_What you are asked to do_
Count the lines in the data below that contain the string "width", and reply with the number alone.
+===+
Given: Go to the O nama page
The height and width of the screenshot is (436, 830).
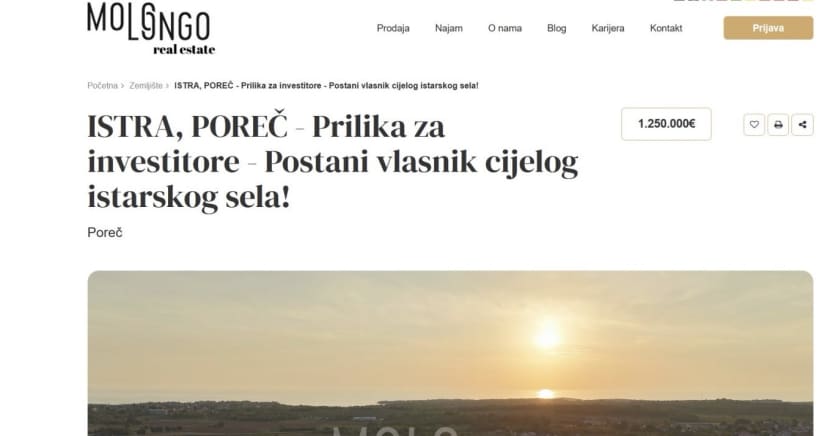Looking at the screenshot, I should [x=504, y=28].
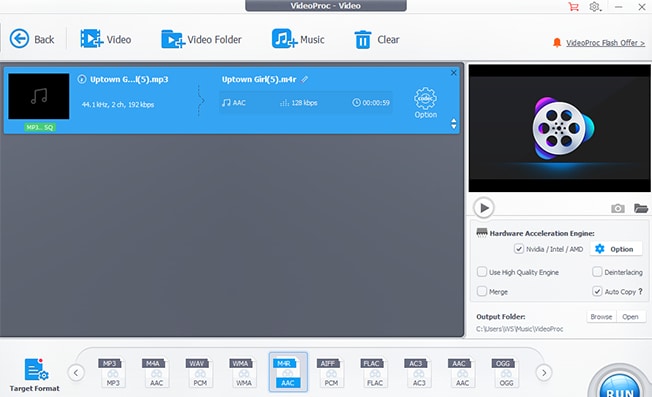Click the Back arrow icon
This screenshot has height=397, width=652.
click(19, 39)
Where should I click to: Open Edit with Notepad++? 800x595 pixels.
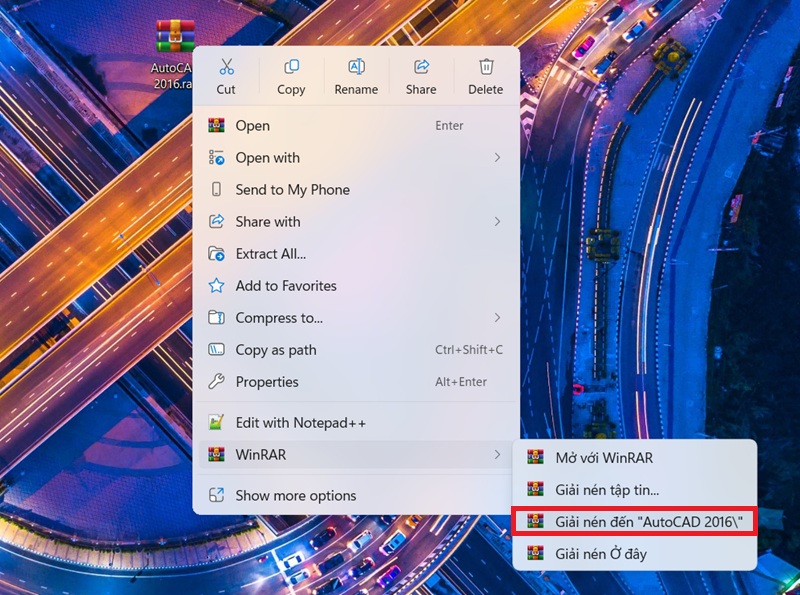[x=300, y=423]
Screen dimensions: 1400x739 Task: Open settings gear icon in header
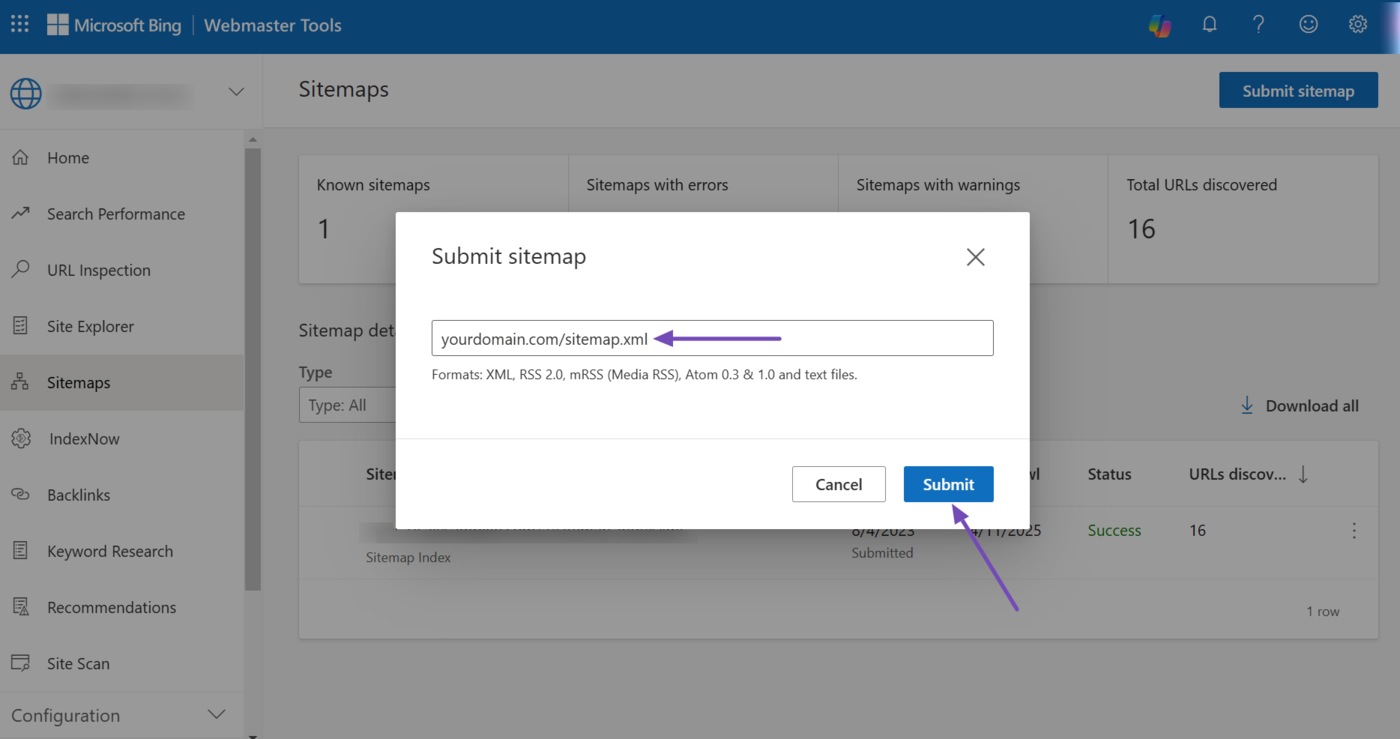coord(1357,25)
+===+
_Task solution_
2